WRITTEN TASK 1:
List the things that, according to the post on marriage and submission, servanthood and submission bring into a family.
WRITTEN TASK 2:
Write the next part of the post on marriage and submission, picking up right after its last sentence.

EXCERPT TO READ:

Start of Block

Saturday, March 15, 2008

The Year of Romance - March!


Mmmm good!
Can I say that after more than 24 years of marriage,
and over 26 years knowing and growing in love with my husband,
I am such a HUGE fan of his?
And a HUGE fan of marriage, and family.
Family is the building block of society.
So goes the family, so goes the nation.

It's my sincere hope and prayer that we will let God work in our hearts to make His Word come alive with regards to this month's topic.

It's appropriate as we approach Easter that we consider Jesus

and His relationship with His Beloved Church.

Further, how that relationship is SUPPOSED to be lived out in this earth in a picture format through marriage and family life.

I want to focus this month on the essential ingredients of servanthood and submission.

No marriage will be healthy without it. It also brings such satisfaction, peace, and joy into your family, into your household. I wonder if our children, nieces and nephews could all grow up in families where the parents put each other first, how different would the world be?

I will be the first to admit, that when I was younger, though I understood a bit of servanthood, because of how I was raised (thanks Mom & Dad!), I did not have a clue about the need for the word many of you may have feared I would come to one day!

Submission!

I think they work hand in hand. True servanthood submits.

There is a give and take, we both knock ourselves out for the other.

But, someone has to have the last word.

That's not us, ladies! :)

I want to clear up some mystery about this topic.

Biblical submission is lovely, sweet and rewarding.

End of Block

GIVEN ENTRIES:
Start of Block

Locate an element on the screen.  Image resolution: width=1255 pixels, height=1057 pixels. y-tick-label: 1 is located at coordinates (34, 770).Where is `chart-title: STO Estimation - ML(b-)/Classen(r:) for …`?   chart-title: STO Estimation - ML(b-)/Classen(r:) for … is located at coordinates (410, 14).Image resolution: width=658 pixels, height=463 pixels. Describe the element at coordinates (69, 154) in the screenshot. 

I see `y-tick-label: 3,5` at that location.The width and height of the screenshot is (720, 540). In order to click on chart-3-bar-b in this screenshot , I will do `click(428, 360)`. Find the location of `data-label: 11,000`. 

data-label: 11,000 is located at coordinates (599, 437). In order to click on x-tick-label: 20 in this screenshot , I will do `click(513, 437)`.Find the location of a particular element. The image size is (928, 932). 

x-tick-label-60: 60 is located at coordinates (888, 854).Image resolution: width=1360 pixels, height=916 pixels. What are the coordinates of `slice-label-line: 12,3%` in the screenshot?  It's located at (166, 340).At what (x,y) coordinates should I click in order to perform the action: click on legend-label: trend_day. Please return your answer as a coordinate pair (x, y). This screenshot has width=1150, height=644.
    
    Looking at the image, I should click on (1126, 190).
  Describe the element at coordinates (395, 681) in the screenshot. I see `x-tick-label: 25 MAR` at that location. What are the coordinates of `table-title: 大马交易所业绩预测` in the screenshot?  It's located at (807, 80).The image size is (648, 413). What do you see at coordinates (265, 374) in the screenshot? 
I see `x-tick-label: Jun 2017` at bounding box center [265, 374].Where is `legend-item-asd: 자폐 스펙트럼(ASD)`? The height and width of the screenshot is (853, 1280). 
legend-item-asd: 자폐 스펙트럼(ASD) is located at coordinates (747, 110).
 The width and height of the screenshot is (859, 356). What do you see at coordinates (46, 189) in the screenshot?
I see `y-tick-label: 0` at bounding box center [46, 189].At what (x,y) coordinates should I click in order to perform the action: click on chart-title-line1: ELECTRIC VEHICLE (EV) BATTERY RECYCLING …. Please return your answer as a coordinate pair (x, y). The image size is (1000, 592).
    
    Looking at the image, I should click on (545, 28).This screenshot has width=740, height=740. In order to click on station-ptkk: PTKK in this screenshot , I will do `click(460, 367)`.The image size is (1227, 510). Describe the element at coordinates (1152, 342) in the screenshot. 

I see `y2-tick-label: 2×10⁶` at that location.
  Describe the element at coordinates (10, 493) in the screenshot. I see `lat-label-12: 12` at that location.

End of Block

ANSWER 1:
satisfaction, peace, joy

ANSWER 2:
I don't believe "submission" the way the world that is lost understands it, is healthy or helpful. I also don't believe we can submit in the wholesome, winsome way we are intended to, outside of the resurrection power of God living inside of us. I just don't believe it. Our carnal selves will do it for manipulation, fear, and convenience. None of these motives are life giving, and empowered by Christ. If you have never lived this in your marriage, all I can say is don't knock it till you try it! And I say that in love! I have had my marriage both ways, and we are both (and everyone around us) INFINITELY more filled with joy, peace and contentment this way. I realize that many people are in marriages where they feel they can't trust their mate with their hearts and livelihoods. I once was one of those people. I was wrong. On the other hand, some of you have mates where you have to walk a fine line. Because you are unequally yoked. I don't care if he goes to church, that doesn't make him a christian or you either. What worked for me as we made a transition in our spiritual lives, is in the matters I differed with him on (because biblical principals permeate ALL of our everyday lives), I leaned into God, and trusted Him as my mate, to make things right, in my heart and in my husband's heart so we would be in unity. That just grew and grew and continues to this day, only now we are most always "in synch". We do learn! The nutshell caveat is submit where you can, lean hard into God for the areas you have to make a stand, trust HIM day by day and see where YOUR journey takes you. There is NOT a cookie cutter recipe for faith. You must seek God for yourself. I can only share my experiences and hope they inspire you to pursue your own journey!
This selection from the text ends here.